Consider the following problem $$ W_{uv} = F $$ where the forcing term can depend on $u,v$ (see Edit 1 below for the formulation), and $W$ and its first derivatives. This is a 1+1 dimensional wave equation. We have initial data prescribed at $\{u+v = 0\}$.

I am interested in the solution inside the domain of dependence of an interval $$\{ u+v = 0, u \in [- u_M,u_M]\}$$ and am considering the following finite difference scheme.

  • The goal is to evolve $W_u$ by $W_u(u,v+1) - W_u(u,v) = F(u,v)$ and similarly $W_v(u+1,v) - W_v(u,v) = F(u,v)$. This scheme is integrable in the sense that $$ W(u,v) + W_u(u,v) + W_v(u+1,v) = W(u+1,v+1) = W(u,v) + W_v(u,v) + W_u(u,v+1)$$ so I can consistently compute $W$ from the initial data by integrating upwards; hence I only really need to look at the evolution equations for $W_v$ and $W_u$.
  • For the initial data, we need the compatibility condition $W_u(u,v) - W_v(u+1,v-1) = W(u+1,v-1) - W(u,v)$. Which suggests that I can compute the initial data by using the forward (in $u$) finite difference of $W$ on the initial time with the values of given $W_t$ at half-integer points $(u+0.5,v-0.5)$.


  1. Is this a well known scheme? In particular, where can I find analysis of this scheme?
  2. Any thing obvious I should look out for?

Background: Pretend I know next to nothing (which is probably true, as I am a pure mathematician trying to learn a little bit of computation machinery).

Edit 1: Just to clarify (to address some comments): the equation in $x$ $t$ coordinates would be $$ W_{tt} - W_{xx} = F $$ and $u$ and $v$ are ¨null coordinates¨ given by (up to some renormalising factors of 2) $u = t+x$ and $v = t-x$. So the initial data at $\{u+v = 0\}$ is in fact at $\{t = 0\}$.

So instead of a mesh adapted to $(t,x)$ I consider a mesh adapted to $(u,v)$ which is ¨rotated 45 degrees¨. Compared to the $(t,x)$ where $t,x$ take integer values, one can think of the $u,v$ mesh as having additional points where both (but not just one of) $t$ and $x$ take half-integer values.

  • $\begingroup$ I am a bit confused by your subscripts, but this looks to me to be some sort of finite-difference time-domain formulation . . . perhaps with a staggered mesh formulation (half indices?). $\endgroup$
    – meawoppl
    Sep 7, 2012 at 19:05
  • 1
    $\begingroup$ @meawoppl: He just calls his variables $u,v$ instead of $x,t$ as commonly done. (In the usual $u,v$ formulation, they are also rotated by $45^\circ$ in the space-time plane against $x,t$, but that's a separate matter.) $\endgroup$ Sep 7, 2012 at 23:21
  • $\begingroup$ I have edited to clarify (Wolfgang Bangerth´s explanation is what I had in mind). $\endgroup$ Sep 10, 2012 at 8:48

2 Answers 2


There is definitely literature on schemes like this. Two keywords are

  • Modified method of characteristics
  • Semi-Lagrangian schemes

After 20 minutes of googling: some possibly important papers are http://dx.doi.org/10.1137/0719063 and http://dx.doi.org/10.1137/0728024 (search forward from there). Those probably aren't the best references out there, but they should be a starting point to get you into the right literature.

* What you should do *
Reproduce part of the wave equation post word for word, beginning at the words "So instead of" and stopping after "take half-integer values.". The data has no connection to the wave equation post.

* Given material *

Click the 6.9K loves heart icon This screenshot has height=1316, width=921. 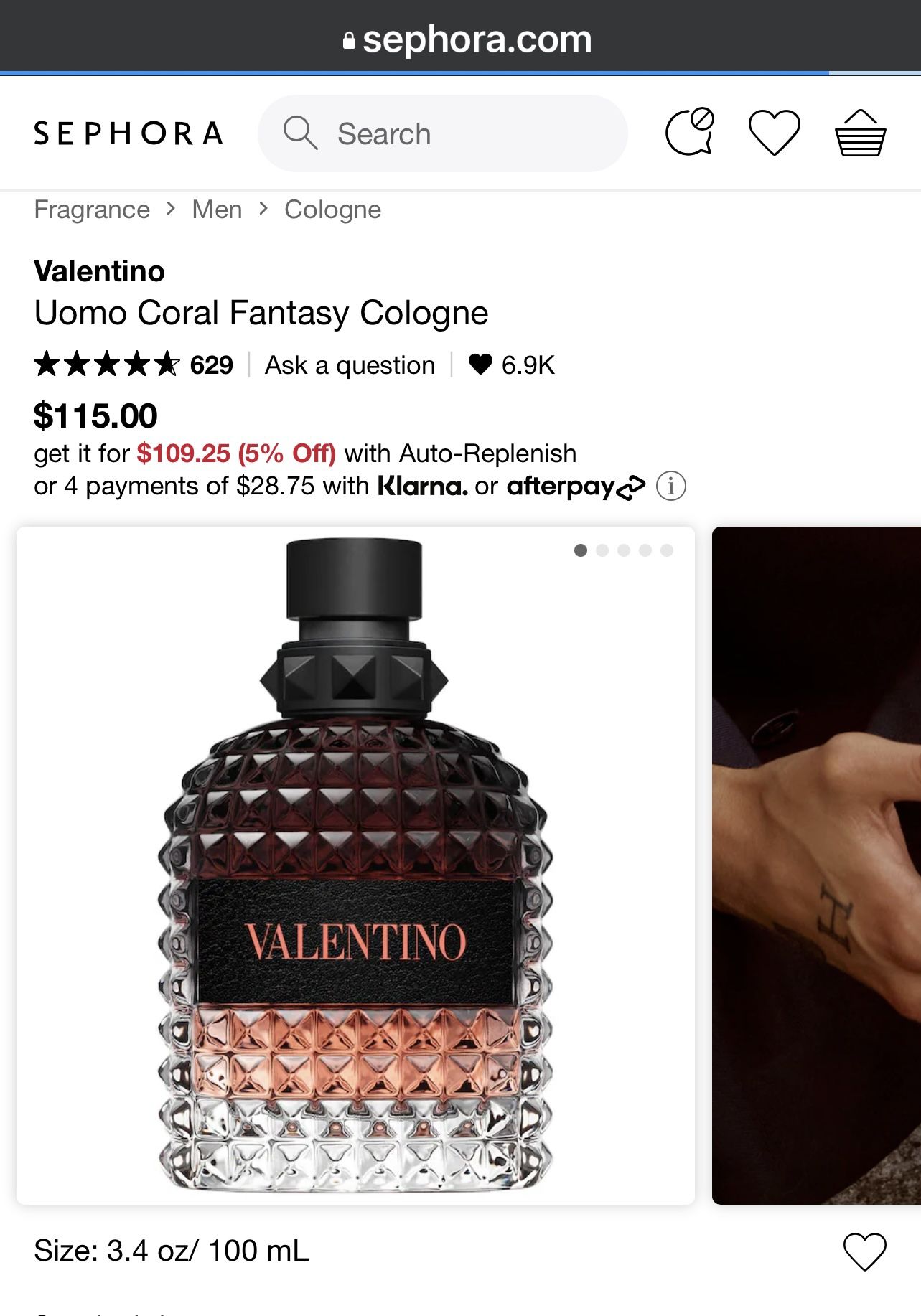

* Exercise solution *
So instead of a mesh adapted to $(t,x)$ I consider a mesh adapted to $(u,v)$ which is ¨rotated 45 degrees¨. Compared to the $(t,x)$ where $t,x$ take integer values, one can think of the $u,v$ mesh as having additional points where both (but not just one of) $t$ and $x$ take half-integer values.